◆ **GIVEN INSTRUCTION 1**
How many lines in the entries below contain the word "width"? Give only the number.

◆ **SUPPLIED TEXT**
Rajnandgaon railway station serves Rajnandgaon in Rajnandgaon district in the Indian state of Chhattisgarh and it is the best way to reach Rajnandgaon

History
The Nagpur Chhattisgarh Railway started construction of the  Nagpur–Rajnandgaon section in 1878, after surveys were started in 1871. The Nagpur–Tumsar Road section was opened in April 1880 and the Tumsar Road–Rajnandgaon section in December 1880.

The Bengal Nagpur Railway was formed in 1887 for the purpose of upgrading the Nagpur Chhattisgarh Railway and then extending it via Bilaspur to Asansol. The Bengal Nagpur Railway main line from Nagpur to Asansol, on the Howrah–Delhi main line, was opened for goods traffic on 1 February 1891.

The cross country Howrah–Nagpur–Mumbai line was opened in 1900.

◆ **GIVEN INSTRUCTION 2**
Reproduce the full text on Rajnandgaon railway station above, word for word.

◆ **EXERCISE DATA**
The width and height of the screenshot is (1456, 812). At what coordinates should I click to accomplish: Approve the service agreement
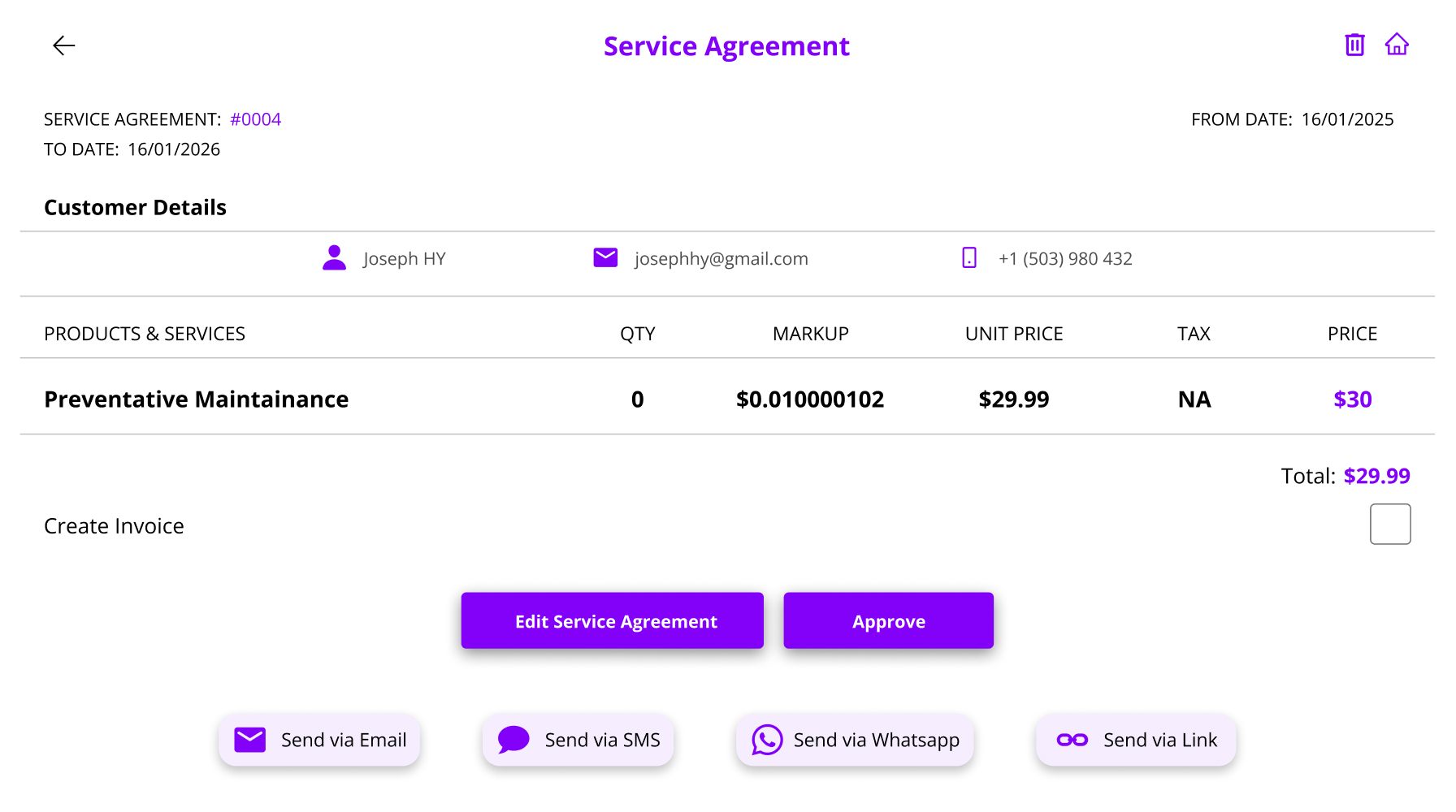tap(888, 621)
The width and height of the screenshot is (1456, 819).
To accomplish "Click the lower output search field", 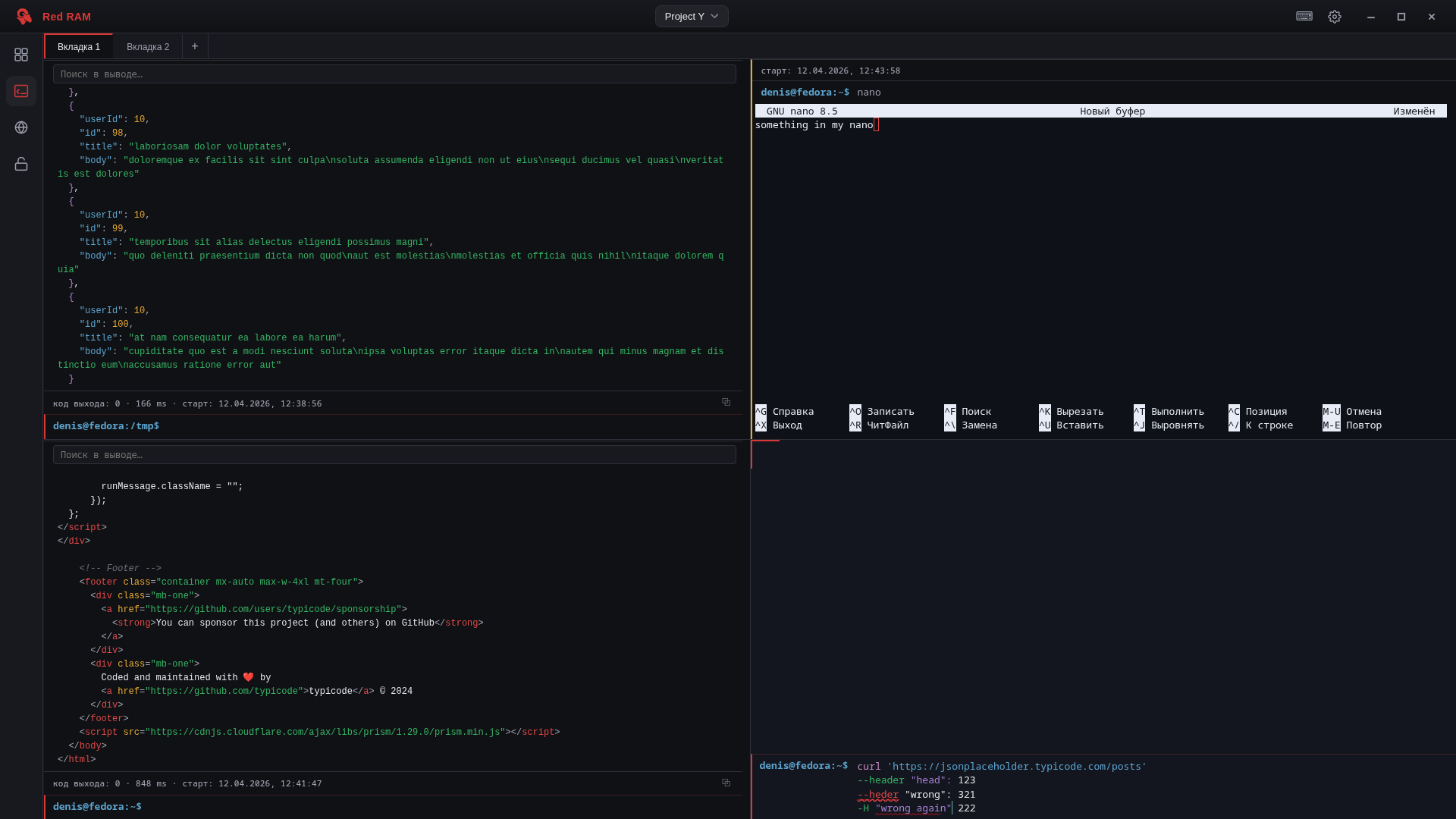I will coord(394,455).

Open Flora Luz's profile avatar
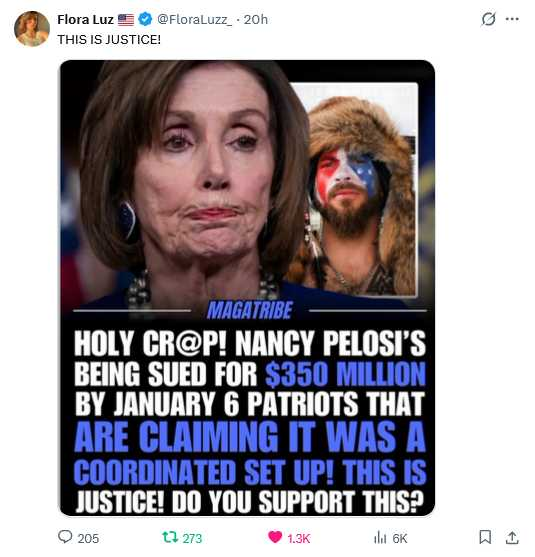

◆ **WRITTEN ANSWER 1**
2

◆ **WRITTEN ANSWER 2**
Rajnandgaon railway station serves Rajnandgaon in Rajnandgaon district in the Indian state of Chhattisgarh and it is the best way to reach Rajnandgaon

History
The Nagpur Chhattisgarh Railway started construction of the  Nagpur–Rajnandgaon section in 1878, after surveys were started in 1871. The Nagpur–Tumsar Road section was opened in April 1880 and the Tumsar Road–Rajnandgaon section in December 1880.

The Bengal Nagpur Railway was formed in 1887 for the purpose of upgrading the Nagpur Chhattisgarh Railway and then extending it via Bilaspur to Asansol. The Bengal Nagpur Railway main line from Nagpur to Asansol, on the Howrah–Delhi main line, was opened for goods traffic on 1 February 1891.

The cross country Howrah–Nagpur–Mumbai line was opened in 1900.